Columbia, says Rep. Virginia Foxx, R-N.C., “doesn’t get it” when it comes to antisemitism.
Foxx chairs the House of Representatives’ Education and the Workforce Committee. Columbia President Minouche Shafik already has testified before them in April, one of seven leaders for higher ed institutions brought in to discuss their respective Jewish communities.
A release from the Education and Workforce Committee says the school’s reunion weekend May 30 and June 1 included university administrators exchanging “disparaging text messages downplaying antisemitism.”
Foxx, in her 10th term and gunning for a 11th in November, wants the text messages in front of her committee.
“I was appalled, but sadly not surprised, to learn Columbia administrators exchanged disparaging text messages during a panel that discussed antisemitism at the university,” Foxx said. “Dean Josef Sorrett’s weak private ‘apology’ to the College’s Board of Visitors shows that the school doesn’t get it. Columbia’s Jewish community deserves better than this. I have requested Columbia to produce these administrators’ texts by June 26.”
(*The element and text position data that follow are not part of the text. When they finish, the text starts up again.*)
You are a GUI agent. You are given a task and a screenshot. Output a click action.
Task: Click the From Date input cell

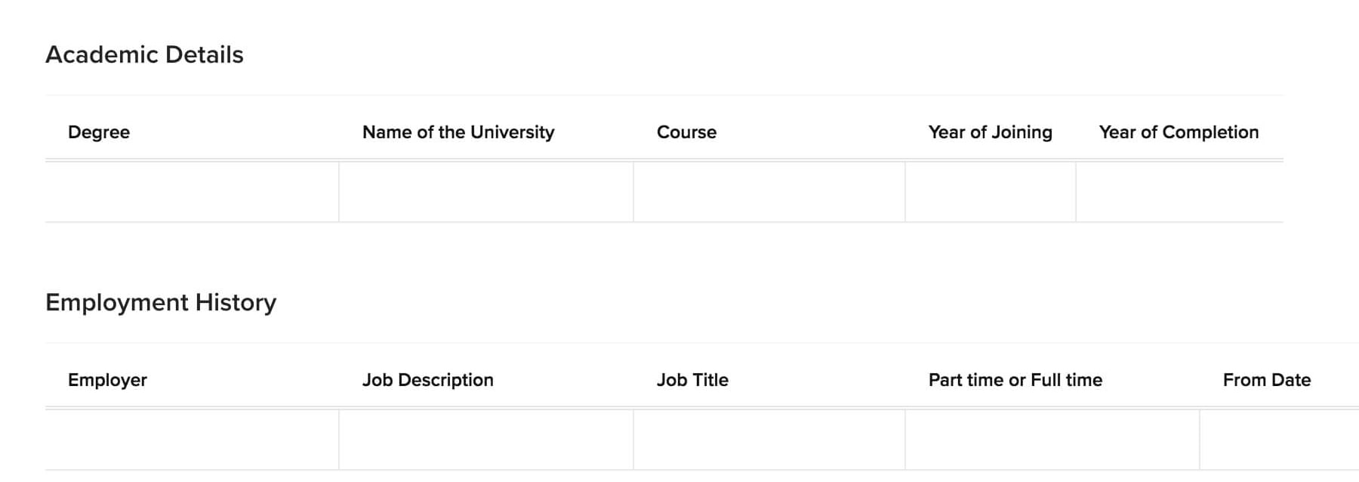point(1280,440)
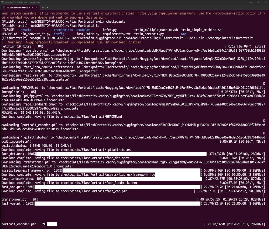Open a new terminal tab with plus button
269x229 pixels.
(x=43, y=7)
The committee has jurisdiction of education from elementary to higher ed for all Americans. Columbia became a boiling point for protests about the war between Hamas and Israel, starting with an encampment in April and culminating with law enforcement needed to restore order. It drew comparisons to a two-pronged 1968 protest on campus tied to the Vietnam War and segregation.
Even before April, the school known for decades of protests and proudly including such history in class instruction was on the radar of the House committee. Foxx sent Columbia a request Feb. 12 for response to antisemitism and failure to protect Jewish students, faculty and staff.
Two weeks later, Foxx was on campus for a roundtable with Jewish students about campus antisemitism. The release says a student told her, “Jew-hatred is so deeply embedded into campus culture, that is has become casual and palatable among students and faculty and neglected by administrators.”
Co-chairs of the university’s Board of Trustees were with Shafik in front of the committee on April 17. Four days later, she asked the leaders of the school to restore order, and on April 24 she and House Speaker Mike Johnson, R-La., went to campus and met with Jewish students and Columbia’s leadership.